» **WHAT YOU HAVE TO DO**: Copy exactly the lines from the one containing "Task: Switch to the Performance tab" through the last line of the records below, both included, and leave out the pictures.
(DATASET CONTENT Opens)
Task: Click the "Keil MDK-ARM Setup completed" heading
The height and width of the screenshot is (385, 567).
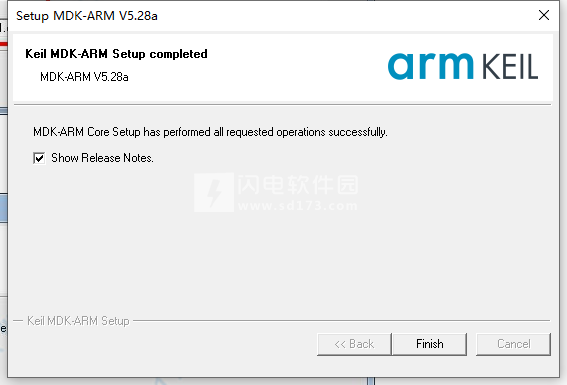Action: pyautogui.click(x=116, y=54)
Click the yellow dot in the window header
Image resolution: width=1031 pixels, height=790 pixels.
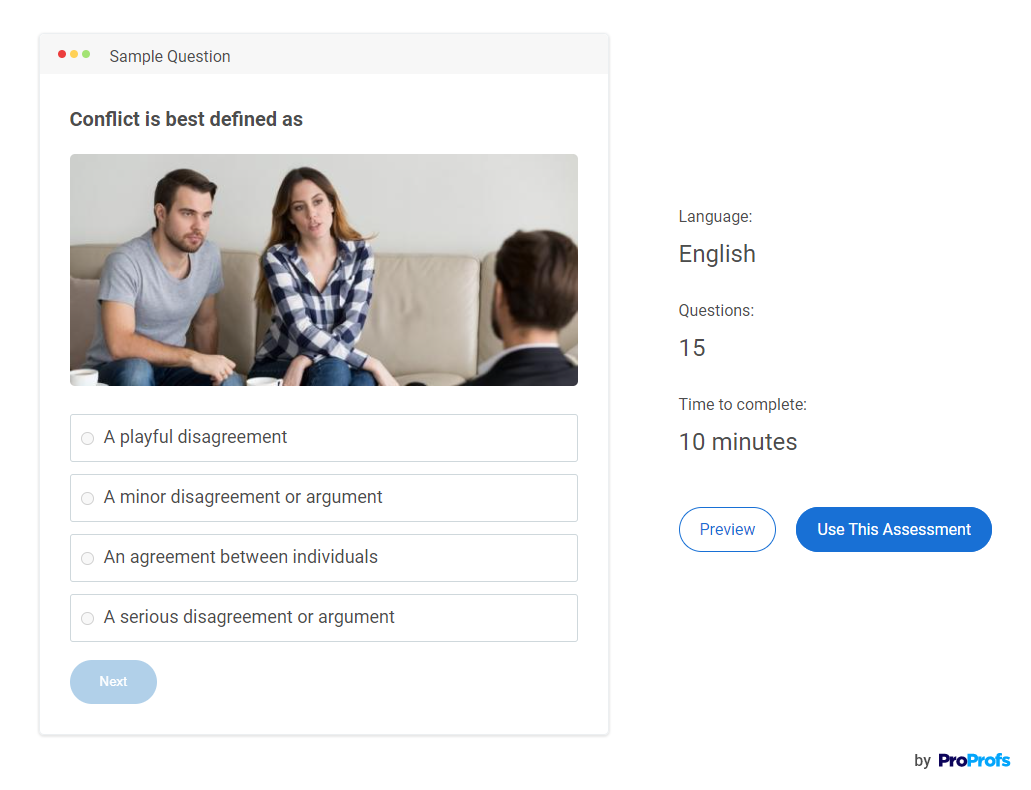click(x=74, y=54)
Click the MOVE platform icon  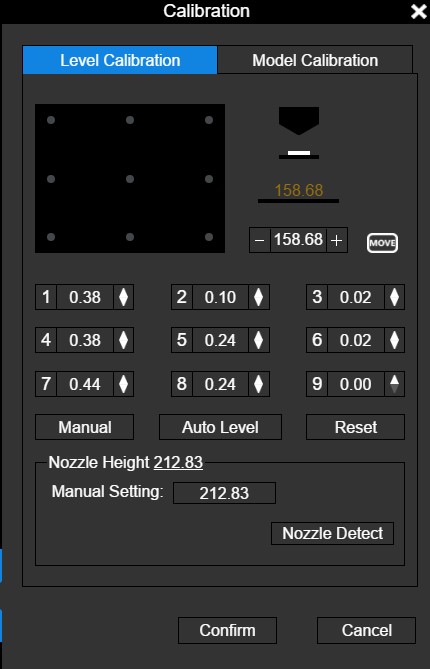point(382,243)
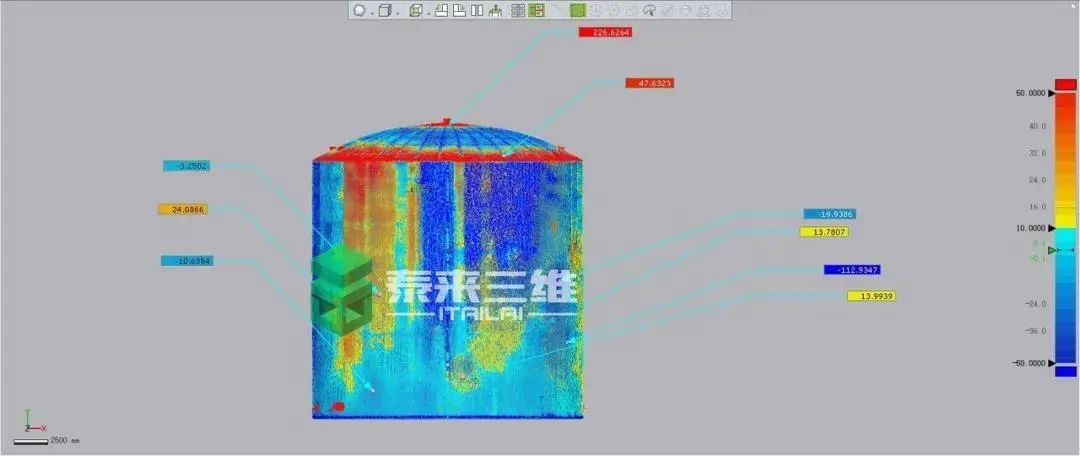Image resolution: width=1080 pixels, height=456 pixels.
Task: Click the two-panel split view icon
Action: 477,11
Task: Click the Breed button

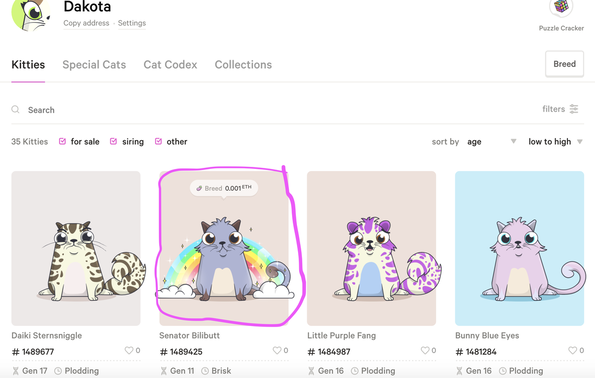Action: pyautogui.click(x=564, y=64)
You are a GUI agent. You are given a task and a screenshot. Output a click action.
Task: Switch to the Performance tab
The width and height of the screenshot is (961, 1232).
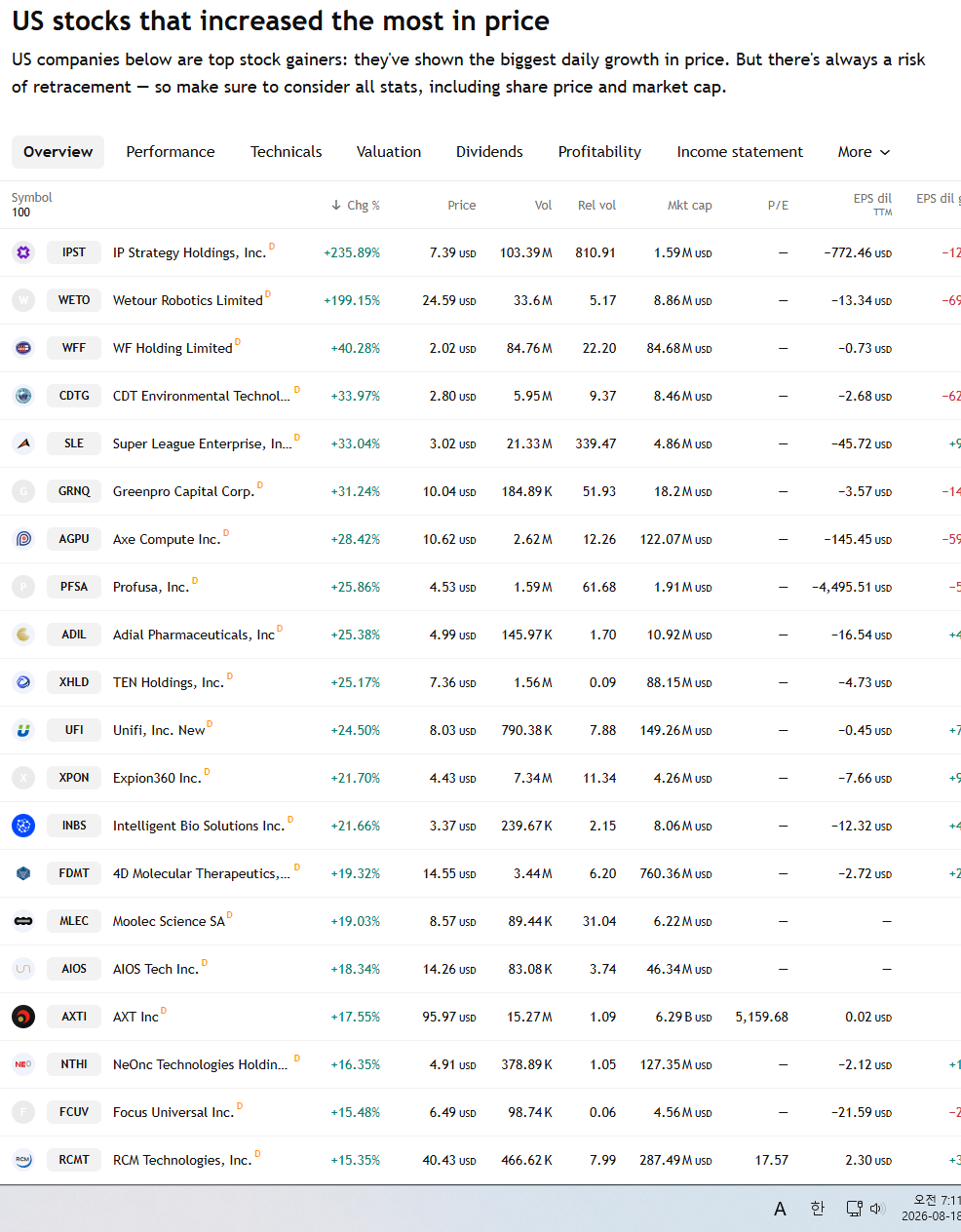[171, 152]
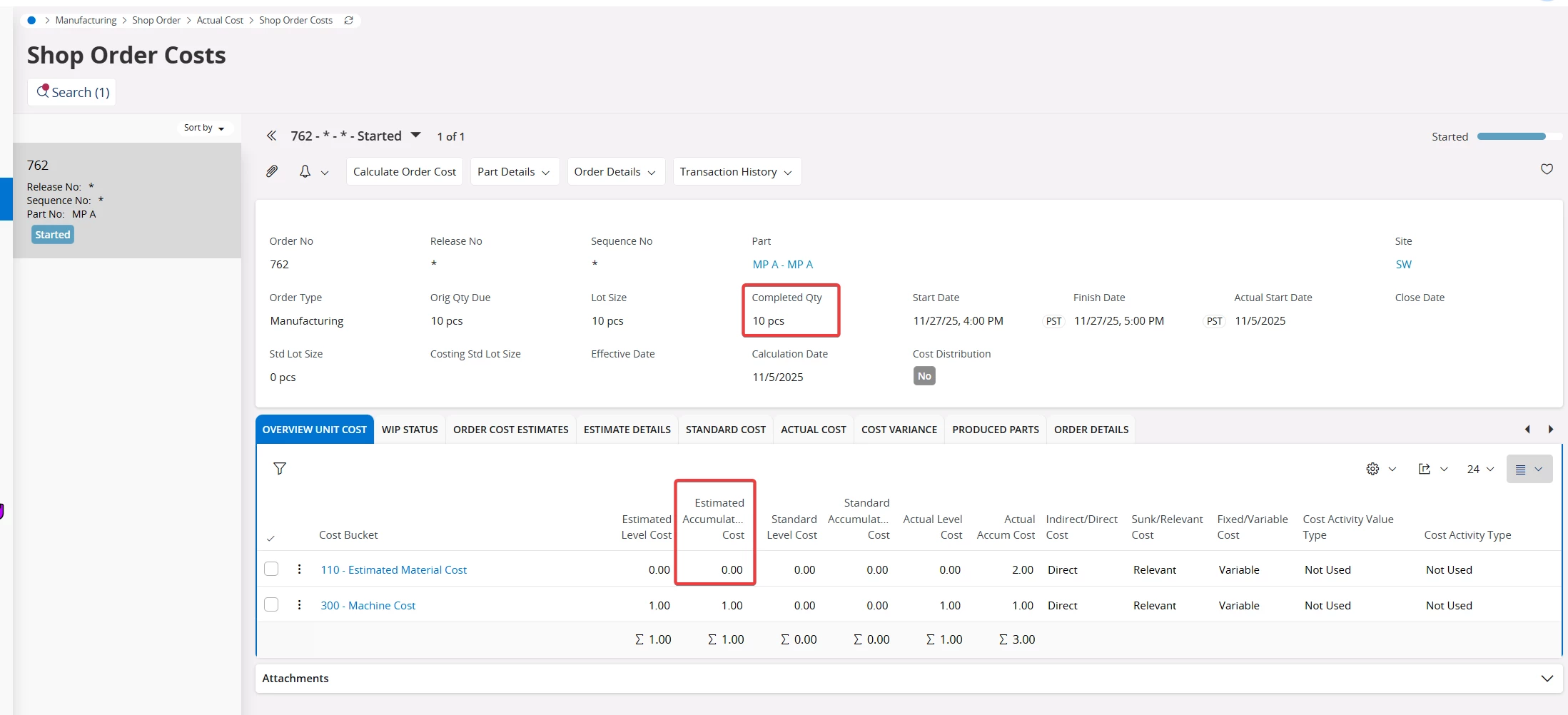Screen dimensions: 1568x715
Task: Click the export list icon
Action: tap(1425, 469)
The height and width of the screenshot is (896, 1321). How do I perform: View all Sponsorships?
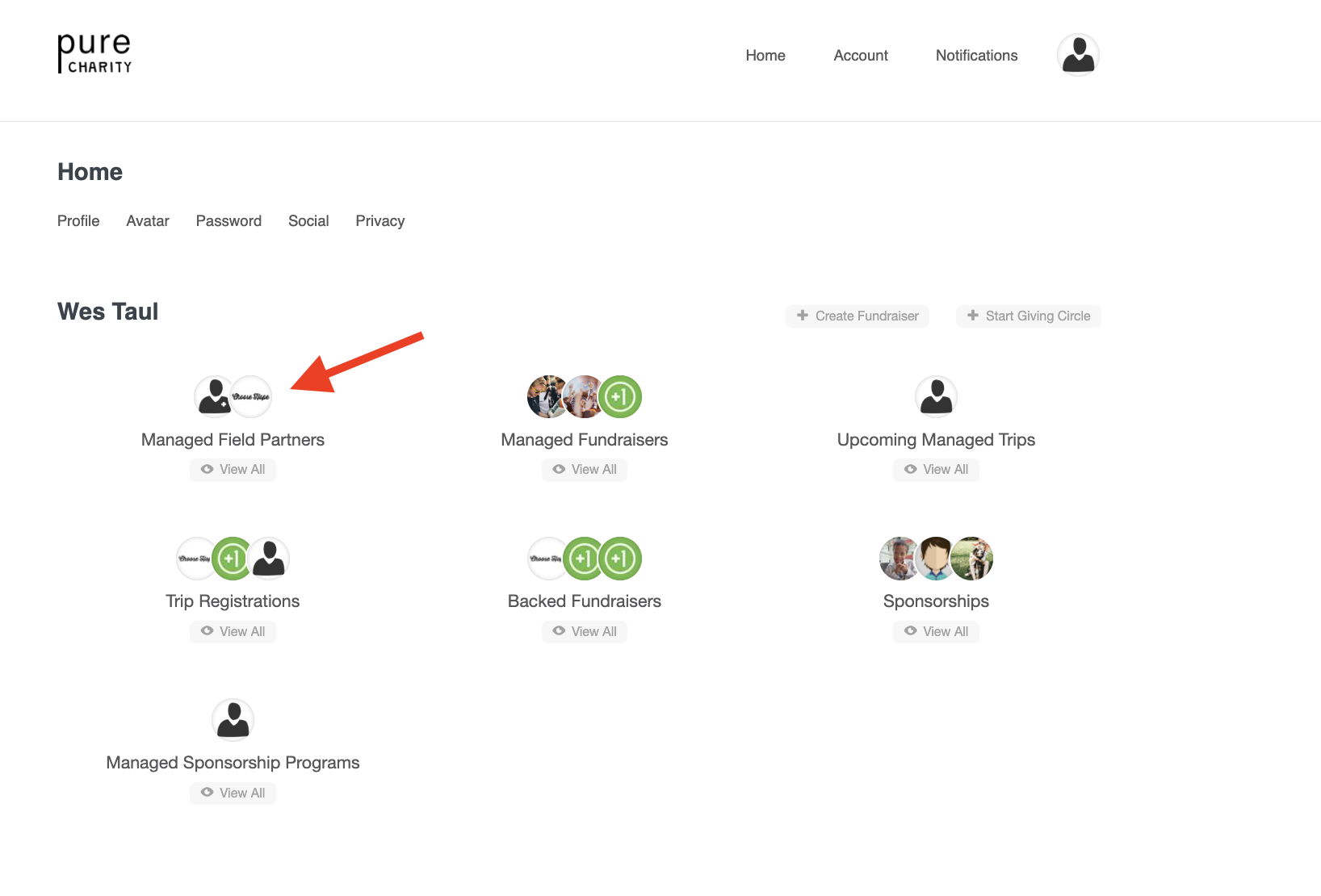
(DATASET CONTENT Closes)
» **RESPONSE TO THIS EXERCISE**:
Task: Switch to the Performance tab
The width and height of the screenshot is (961, 1232).
[171, 152]
Screen dimensions: 1568x715
Task: Click the export list icon
Action: tap(1425, 469)
The height and width of the screenshot is (896, 1321). How do I perform: View all Sponsorships?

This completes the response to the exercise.